• **WORK REQUEST A**
According to the health services building article, by what date is the new building expected to be completed?
• **WORK REQUEST B**
Reproduce the part of the health services building article starting with "The five-floor, 63,300-sq." and going on through "Physical Plant spokesman.".

• **PROVIDED PASSAGE**

★ ★ ★ ★

Construction is set to begin on the new $26 million University Health Services building in early October.
Floor plans were finalized this summer for the building, tentatively named the Health and Counseling Services Building, Margaret Spear, director of University Health Services (UHS), said. The Penn State Board of Trustees approved the preliminary plans for the building in May.
The five-floor, 63,300-sq. ft. building is expected to be completed by May 1, 2008 and will be adjacent to the Career Services Building on Bigler Road, said Paul Ruskin, Office of Physical Plant spokesman.
This summer, a stretch of Bigler Road extending from the McCoy Natatorium toward Pollock Road was closed to enable underground facilities to be installed for the new
health services building. That project reached completion about a week before students returned to Penn State this fall, Ruskin said.
University Health Services is currently housed in the Ritenour Building, which was initially built as a hospital in 1929, when University Park enrollment was about 4,367.
Ellen Nagy, marketing manager for UHS, said the new building will be "a lot more efficient, a lot more private."
Ruskin said students can expect to see site excavation and foundation work within the coming weeks, with the erection of steel components to follow in January or February of next year.
The bottom floor of the building will feature an aboveground physical therapy gym in the southeast corner of the structure.
The second floor, or main floor, of the building will have a pharmacy, waiting rooms and a health promotion and education center.
While all of the services that will be offered at the new location are already available through the existing health services facility at Ritenour, the new building will attempt to improve and expand their capabilities.
The pharmacy, for example, will be set up in a drug store-style format, where students can take over-the-counter items off the shelves and pay for them. Currently, both prescription and over-the-counter items are located behind the counter at Ritenour, forcing students buying anything from condoms to antidepressants to wait in the same line.
"It seems like it'll be more convenient to move to that method," Jason Mc Lafferty (graduate-materials science) said of the new pharmacy.
The clinician offices and exam rooms will be located on the third and fourth floors of the building. The quantity of exam rooms will be increased, allowing students to wait in exam rooms to be helped, rather than sitting in the lobby.
In Ritenour, clinicians have one exam room apiece, which also doubles as their office, and they have to escort students back to be examined one at a time.
More open space will give more privacy for students. In the new facility, travel from room to room will leave less opportunity for exam patients to interact with each other.
"The waiting rooms [at Ritenour] are pretty crowded and pretty public, and we're not too happy about it," said Spear.
Another addition to the UHS experience will be the use of touch-screen computer kiosks for check-in. The use of this automated service will replace the current system where UHS employees record students' information upon entering.
This change will also be effective beginning next week in Ritenour, Spear said.
On the fifth floor of the new building, Counseling and Psychological Services will offer three group therapy rooms, as opposed to the one now available.
"We have a very progressive service here but the building doesn't look it," said Nagy. "You want the building to reflect what's inside."

★ ★ ★ ★

• **Data records**
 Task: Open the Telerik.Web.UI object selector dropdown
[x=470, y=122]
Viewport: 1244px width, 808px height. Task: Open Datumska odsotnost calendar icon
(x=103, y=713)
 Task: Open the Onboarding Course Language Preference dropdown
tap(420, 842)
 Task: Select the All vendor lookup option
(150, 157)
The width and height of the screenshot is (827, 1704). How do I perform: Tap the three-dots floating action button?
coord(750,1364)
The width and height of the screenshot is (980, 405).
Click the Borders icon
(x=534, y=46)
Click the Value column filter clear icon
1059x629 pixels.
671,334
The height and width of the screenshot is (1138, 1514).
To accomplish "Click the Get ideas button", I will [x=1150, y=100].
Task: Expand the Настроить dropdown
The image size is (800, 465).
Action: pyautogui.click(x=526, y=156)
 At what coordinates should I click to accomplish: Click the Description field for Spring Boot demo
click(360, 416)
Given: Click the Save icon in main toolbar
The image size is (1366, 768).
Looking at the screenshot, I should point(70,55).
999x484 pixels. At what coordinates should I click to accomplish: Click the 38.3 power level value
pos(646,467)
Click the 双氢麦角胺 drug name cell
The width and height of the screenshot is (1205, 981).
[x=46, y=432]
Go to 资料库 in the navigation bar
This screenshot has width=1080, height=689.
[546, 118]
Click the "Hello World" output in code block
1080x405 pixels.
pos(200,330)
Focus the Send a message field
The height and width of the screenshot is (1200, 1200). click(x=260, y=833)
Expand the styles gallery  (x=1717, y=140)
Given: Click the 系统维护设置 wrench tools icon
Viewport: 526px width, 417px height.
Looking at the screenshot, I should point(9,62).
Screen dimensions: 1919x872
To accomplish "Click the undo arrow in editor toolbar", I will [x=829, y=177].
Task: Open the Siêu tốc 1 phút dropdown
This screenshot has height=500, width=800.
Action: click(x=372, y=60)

★ ★ ★ ★

• **EXPECTED ANSWER A**
By May 1, 2008.

• **EXPECTED ANSWER B**
The five-floor, 63,300-sq. ft. building is expected to be completed by May 1, 2008 and will be adjacent to the Career Services Building on Bigler Road, said Paul Ruskin, Office of Physical Plant spokesman.